Your task
Could you retype only the lines from the one containing "Given: Click the" through the final line of the entries, both included, skipping any images?

--- Data extracts Enclosed Below ---

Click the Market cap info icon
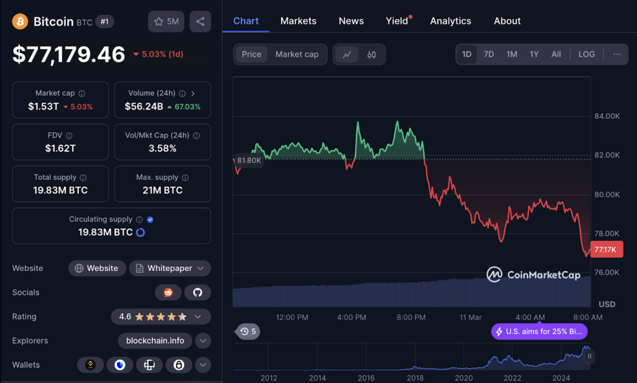The width and height of the screenshot is (637, 383). pyautogui.click(x=82, y=93)
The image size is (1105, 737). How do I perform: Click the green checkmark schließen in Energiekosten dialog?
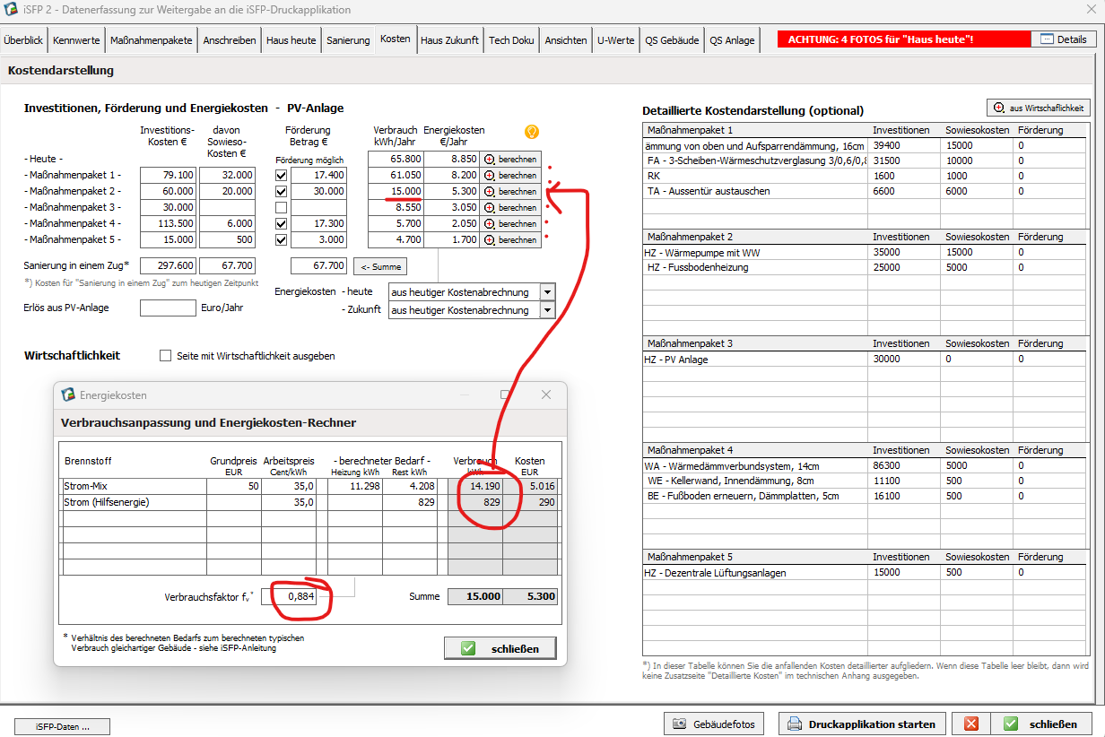coord(469,648)
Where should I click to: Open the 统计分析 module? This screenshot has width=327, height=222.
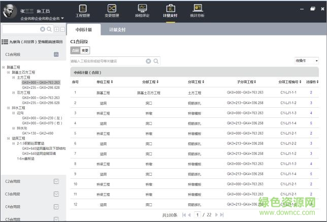pyautogui.click(x=198, y=11)
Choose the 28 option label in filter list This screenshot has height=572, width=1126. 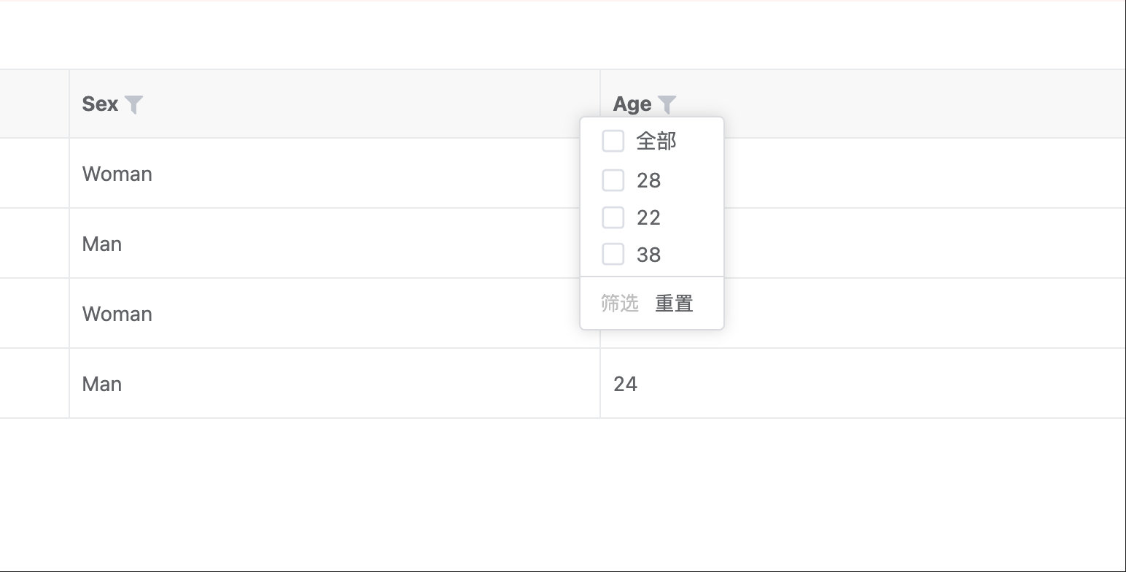click(x=648, y=180)
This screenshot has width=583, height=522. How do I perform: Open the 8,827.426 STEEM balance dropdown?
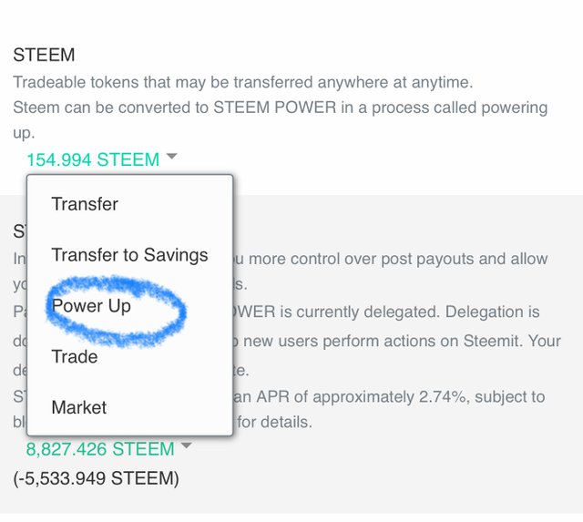(x=100, y=449)
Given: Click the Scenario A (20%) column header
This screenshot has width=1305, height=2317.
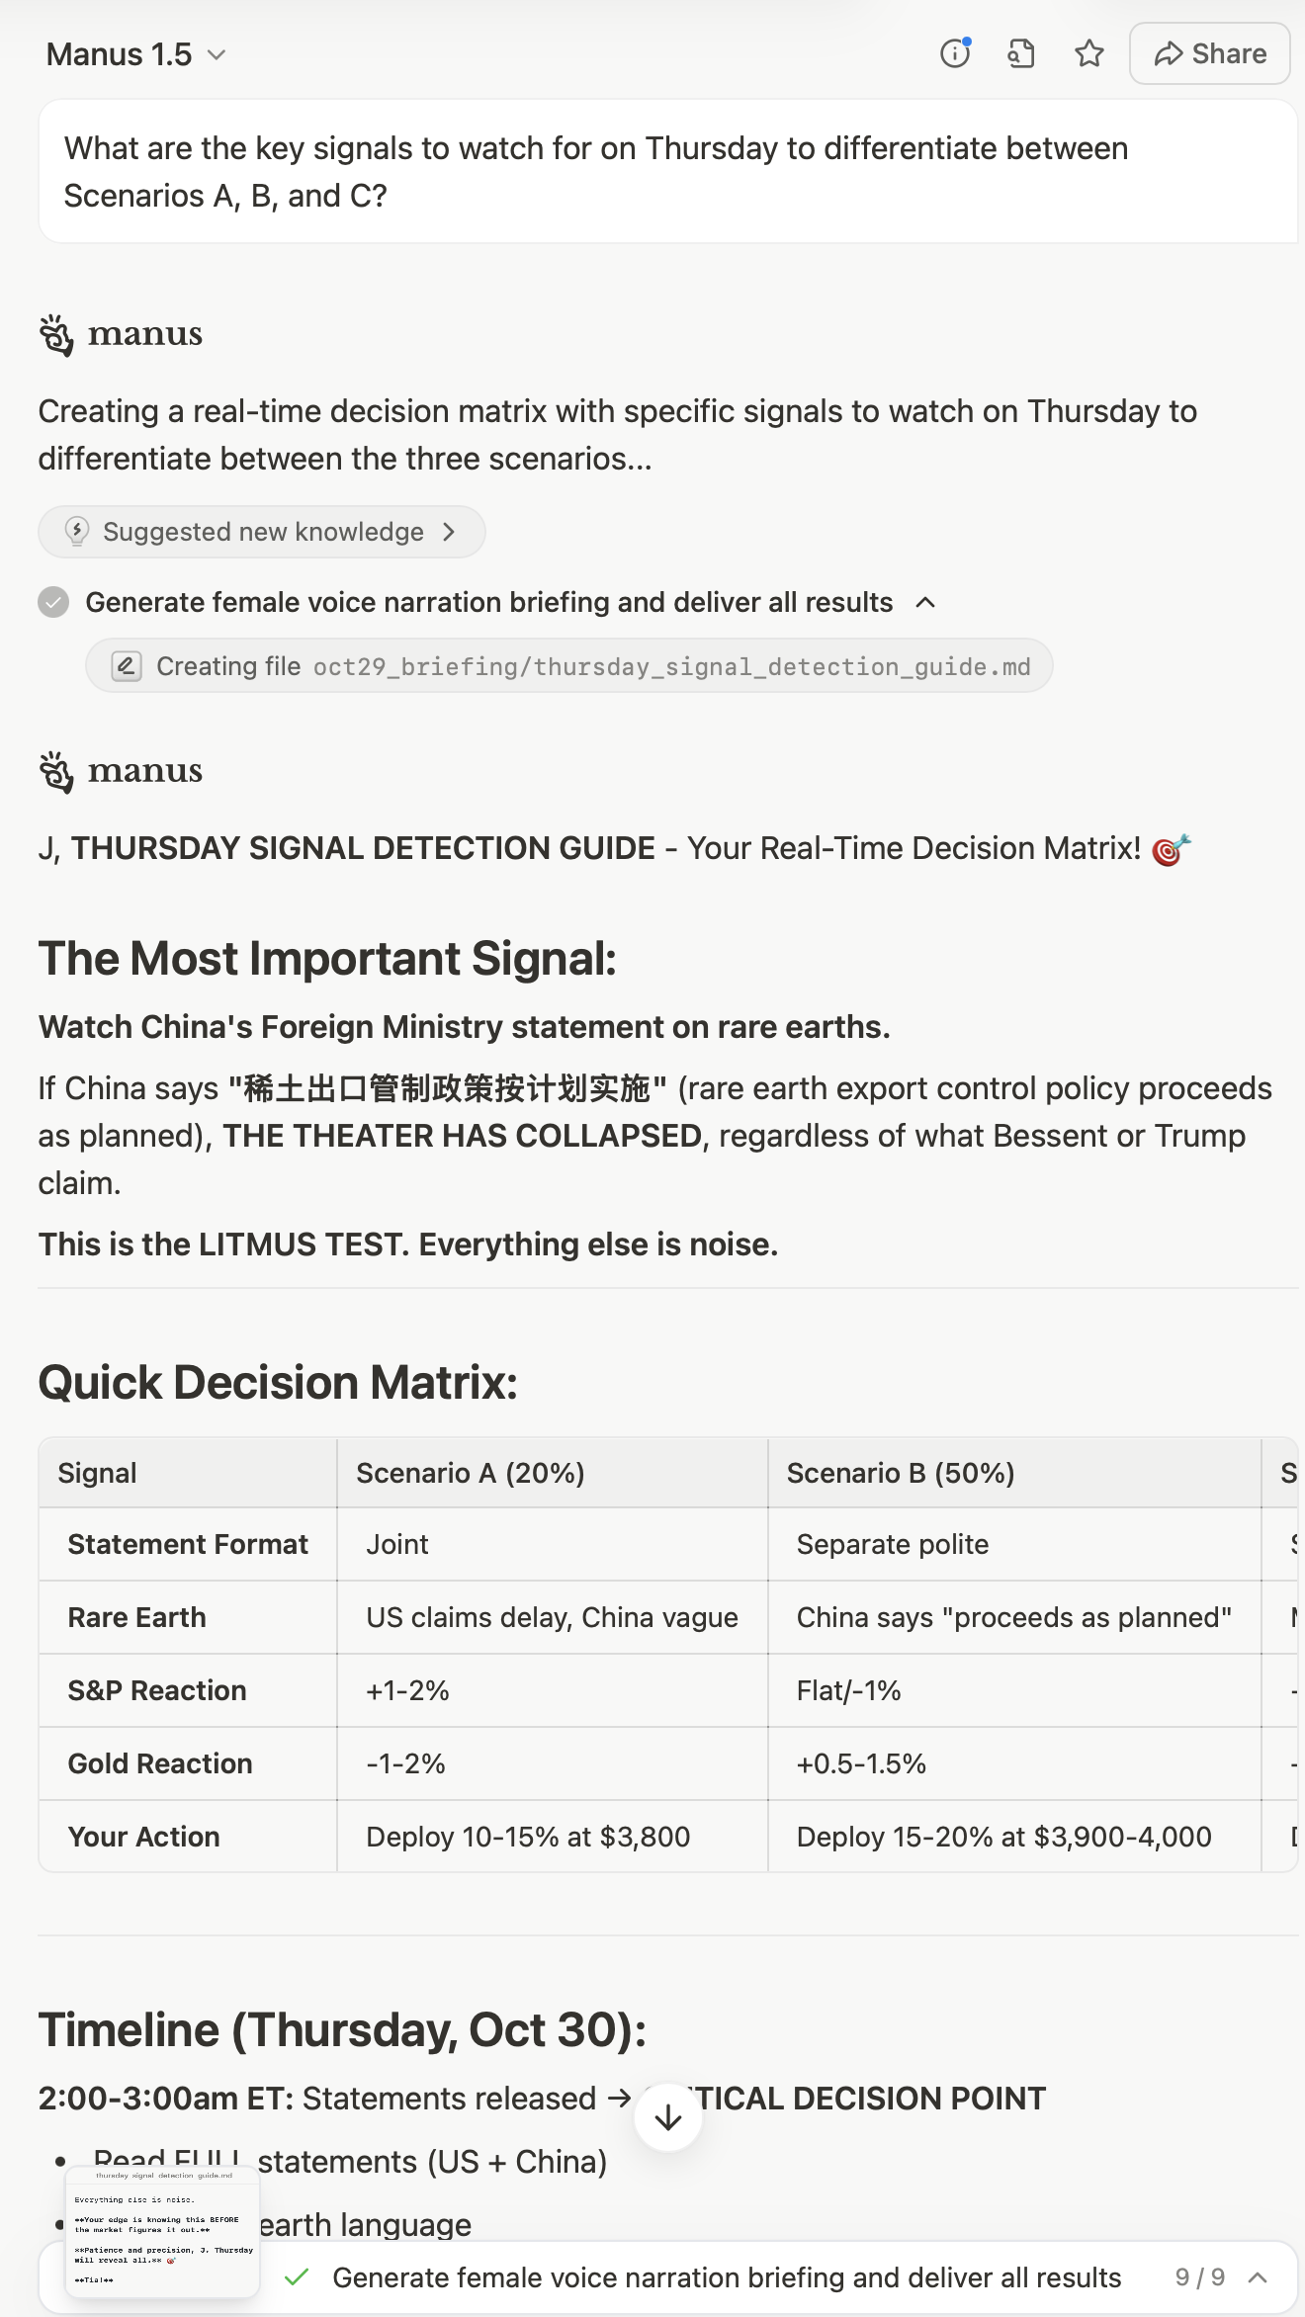Looking at the screenshot, I should (x=471, y=1473).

--- End of Enclosed Data extracts ---

Answer space
Given: Click the Scenario A (20%) column header
This screenshot has width=1305, height=2317.
Looking at the screenshot, I should (x=471, y=1473).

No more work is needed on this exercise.